◆ THINGS TO DO
1 – In the text on Action Against Hunger's water and sanitation work, replace "malnutrition" with "undernutrition" in the passage starting with "Water and Sanitation Action" and going on through "for this properly.", and give that passage again.
2 – According to the text on Action Against Hunger's water and sanitation work, why does the organization set up and train community-based water committees? Answer in one to three sentences.
3 – Answer these questions from the text on Action Against Hunger's water and sanitation work:
(a) About how many people lack basic sanitation?
(b) Over how long has the organization developed its water and sanitation expertise?
(c) How many people do its programs reach each year?

◆ TEXT PASSAGE
* * * * * * *

Water and Sanitation Action Against Hunger

Action Against Hunger’s integrated approach to malnutrition involves extending water and sanitation services to communities faced with water scarcity, unsafe drinking water, inadequate sanitation, and poor hygiene.

Many infections that lead to sickness, diarrhea, and ultimately, malnutrition stem from poor sanitation, reduced access to quality drinking water, and low awareness of hygiene practices or reduced capacity to implement such practices. A community’s health and well-being, therefore, requires a lasting supply of clean water and the knowledge of how to use and care for this properly.

Unfortunately, an estimated 2 billion people lack access to clean water while a staggering 3.6 billion lack basic sanitation. This results in millions of deaths each year, mostly among children — deaths that can easily be prevented through proven, cost-effective measures.

Action Against Hunger has developed its water and sanitation expertise over three decades of field work, advancing a number of solutions for populations at risk from water insecurity. We truck water into affected communities during emergencies, decontaminate wells, and install hand-pumps.

Employing sophisticated geophysics, we are able to locate water resources and tap aquifers. We protect natural springs and pipe water into villages and health centers. And we rehabilitate damaged infrastructure to ensure access to adequate sources of clean water. Our ability to deliver clean water is central to our comprehensive solutions to hunger and malnutrition.

How we provide access to safe water

A primary concern of Action Against Hunger’s projects is to facilitate the provision of, and access to, safe drinking water. We do this by:

  • Trucking water during emergencies until permanent sources can be established
  • Cleaning contaminated water sources
  • Installing water storage tanks and above-ground reservoirs
  • Drilling new wells (that require buckets) and boreholes (that require pumps)
  • Tapping and preserving springs
  • Improving and installing local sanitation systems, including drainage networks and latrines
  • Improving and installing irrigation systems
  • Creating hygienic bathing facilities where infrastructure has been damaged by natural disaster or warfare

Prioritizing sanitation, health and hygiene

Sanitation, health, and hygiene programs are of equal importance. Entire communities can become ill if hygiene is neglected. Outbreaks of cholera and dysentery, for example, frequently attack communities that drink and wash with contaminated water and can lead to infectious diseases that cause excessive diarrhea, dehydration, and can complicate malnutrition. In response, Action Against Hunger builds latrines and bathhouses, and introduces basic sanitation infrastructure to keep communities hygienic.

Sustainable programs: extending lasting solutions for hygiene, health, water and sanitation

Our programs’ long-term benefits, however, would be hard to sustain without our commitment to community participation. Developing and extending water and sanitation services involves much more than quick fixes. To sustain water and sanitation improvements, a community-centered approach is central to building local capacity and encouraging a population’s sense of ownership creating new energy and resources.

By organizing and training community-based water committees, we ensure local commitment to managing and maintaining the systems we rehabilitate and install. In our campaign to eliminate hunger, clean water is as essential as food, but only the cultivation of local know-how can ensure its sustainability.

While the scale of global need is truly daunting, we know how to extend water and sanitation improvements, how to instill better hygiene practices, and how to teach populations to manage these resources themselves. Action Against Hunger’s programs alone reach nearly 4 million people each year; reinforcing these efforts is one way to improve conditions for vulnerable communities around the world — populations whose lack of water leaves them vulnerable to daily indignities and appalling rates of death and debilitation.

* * * * * * *

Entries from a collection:
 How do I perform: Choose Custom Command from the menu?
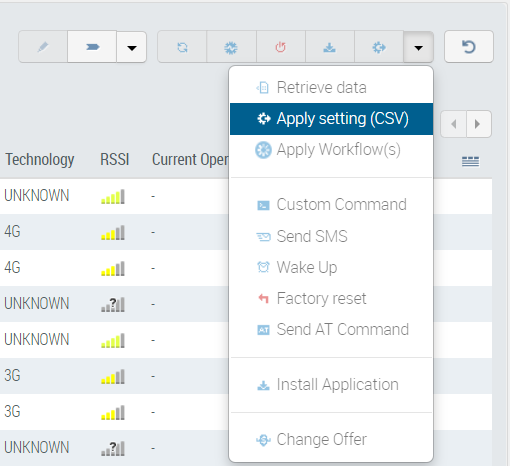pos(331,205)
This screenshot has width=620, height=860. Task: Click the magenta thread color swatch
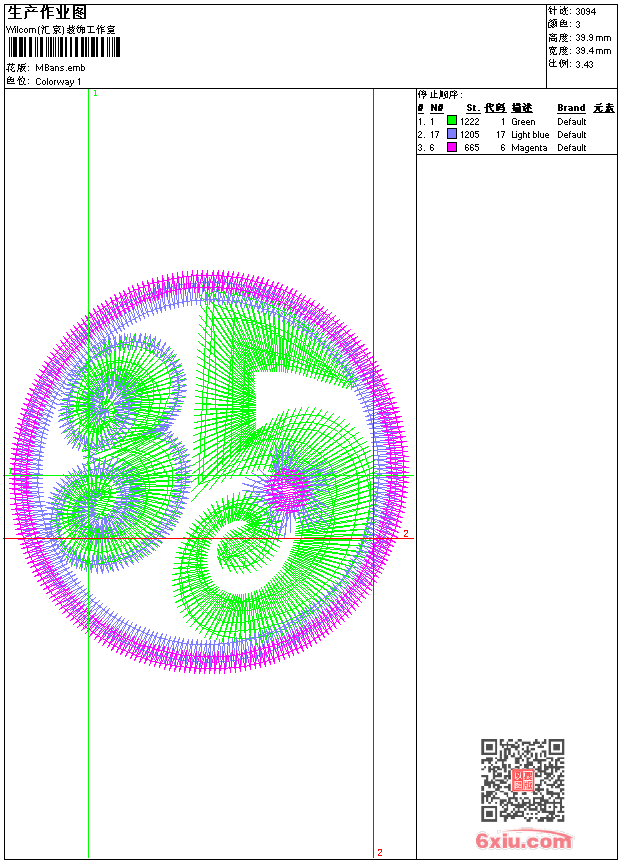tap(452, 147)
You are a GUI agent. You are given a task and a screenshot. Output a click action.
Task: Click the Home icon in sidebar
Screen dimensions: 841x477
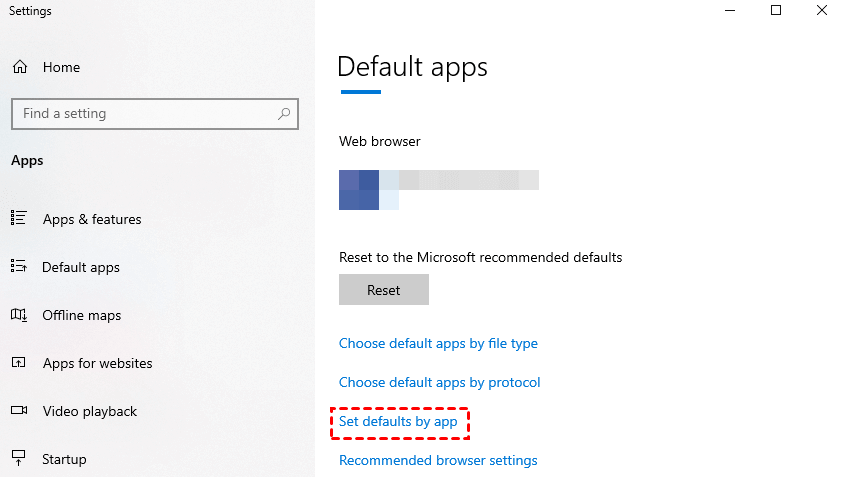tap(19, 67)
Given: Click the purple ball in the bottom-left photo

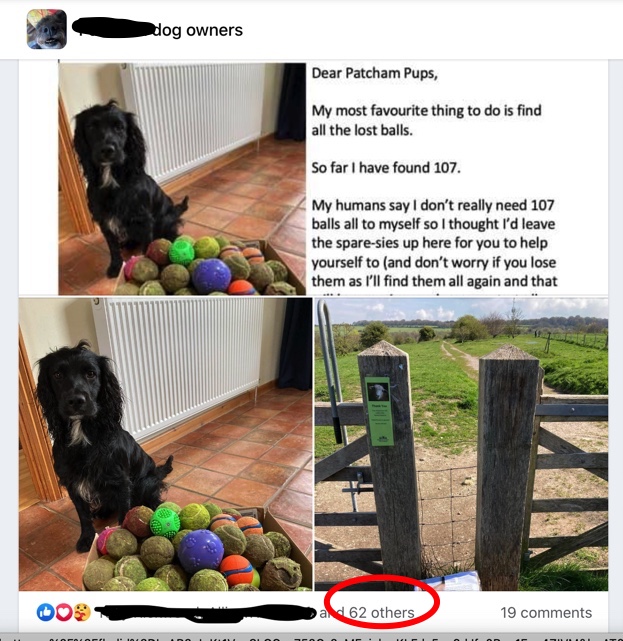Looking at the screenshot, I should [201, 551].
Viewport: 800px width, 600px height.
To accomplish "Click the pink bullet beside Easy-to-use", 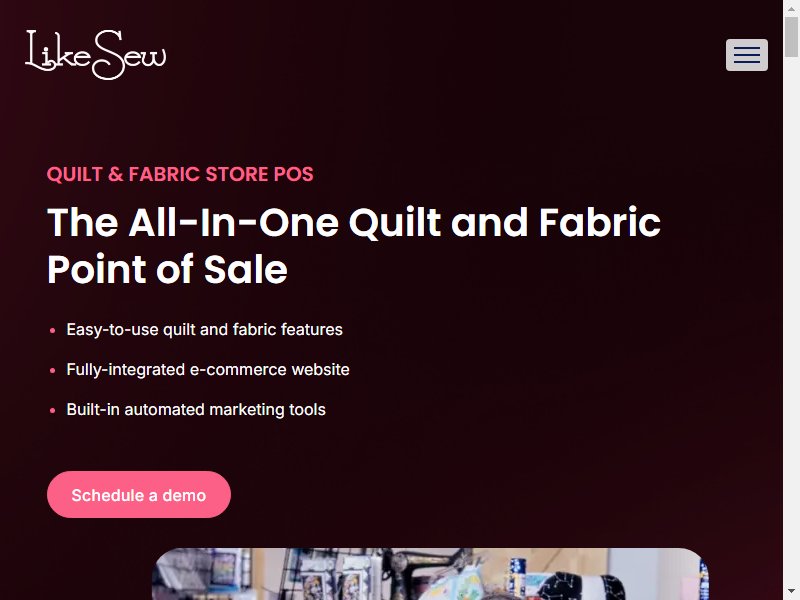I will click(53, 331).
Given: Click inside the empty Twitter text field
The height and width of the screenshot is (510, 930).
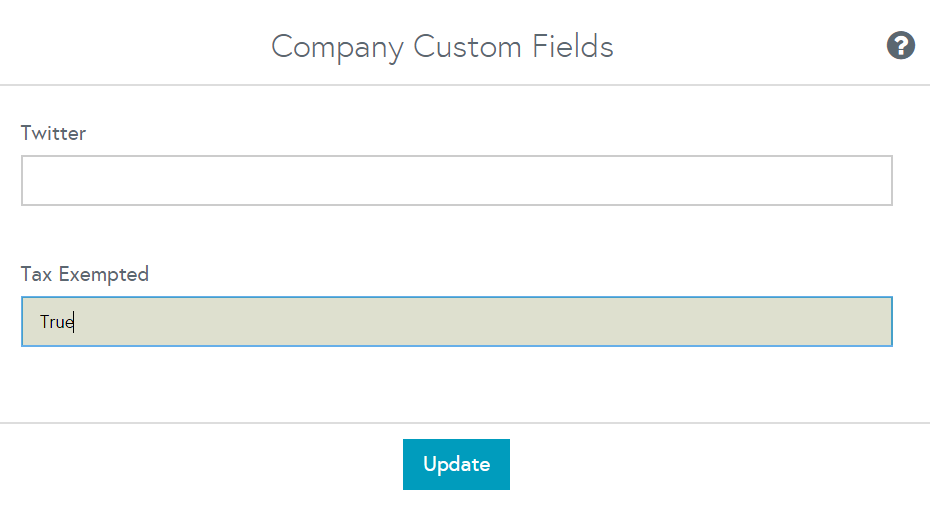Looking at the screenshot, I should (x=456, y=181).
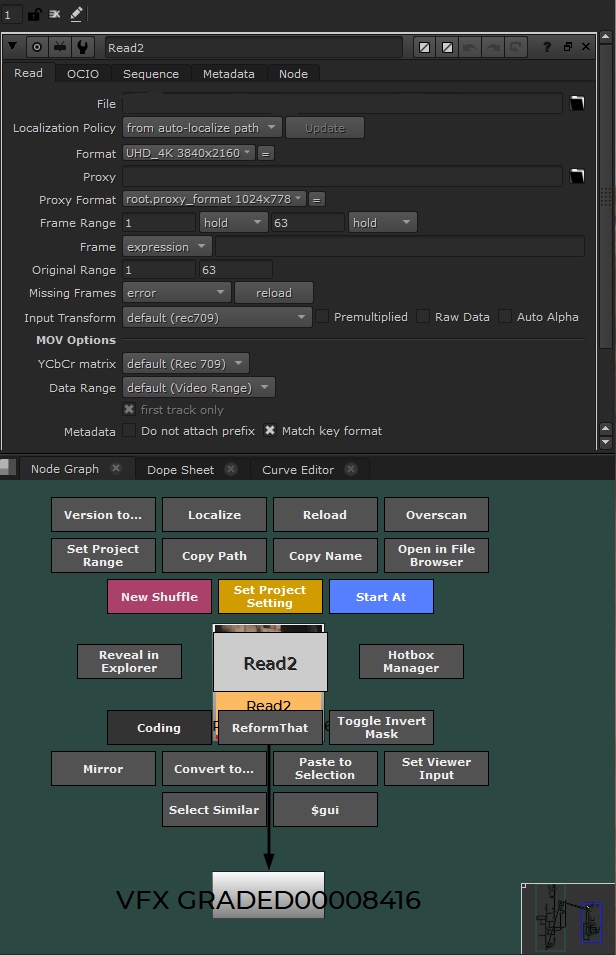Open file browser icon for Proxy field
The height and width of the screenshot is (955, 616).
577,176
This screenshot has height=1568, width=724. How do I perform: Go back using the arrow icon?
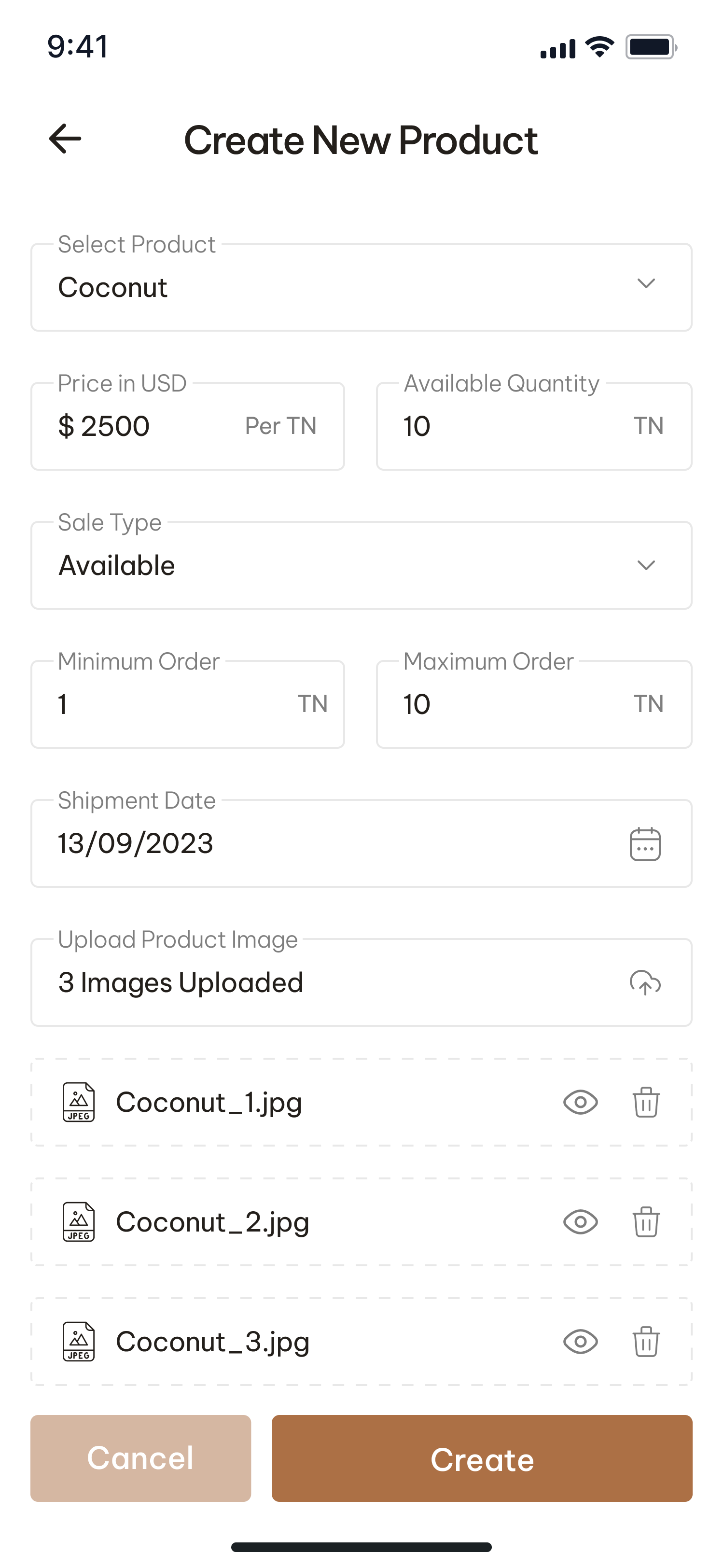coord(65,139)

* * * * * * *

◆ RESULTS BY TASK
1 –
Water and Sanitation Action Against Hunger

Action Against Hunger’s integrated approach to undernutrition involves extending water and sanitation services to communities faced with water scarcity, unsafe drinking water, inadequate sanitation, and poor hygiene.

Many infections that lead to sickness, diarrhea, and ultimately, undernutrition stem from poor sanitation, reduced access to quality drinking water, and low awareness of hygiene practices or reduced capacity to implement such practices. A community’s health and well-being, therefore, requires a lasting supply of clean water and the knowledge of how to use and care for this properly.

2 – The committees ensure local commitment to managing and maintaining the systems the organization rehabilitates and installs. The text holds that only cultivating local know-how can make clean water sustainable.

3 –
(a) 3.6 billion people
(b) Three decades of field work
(c) Nearly 4 million people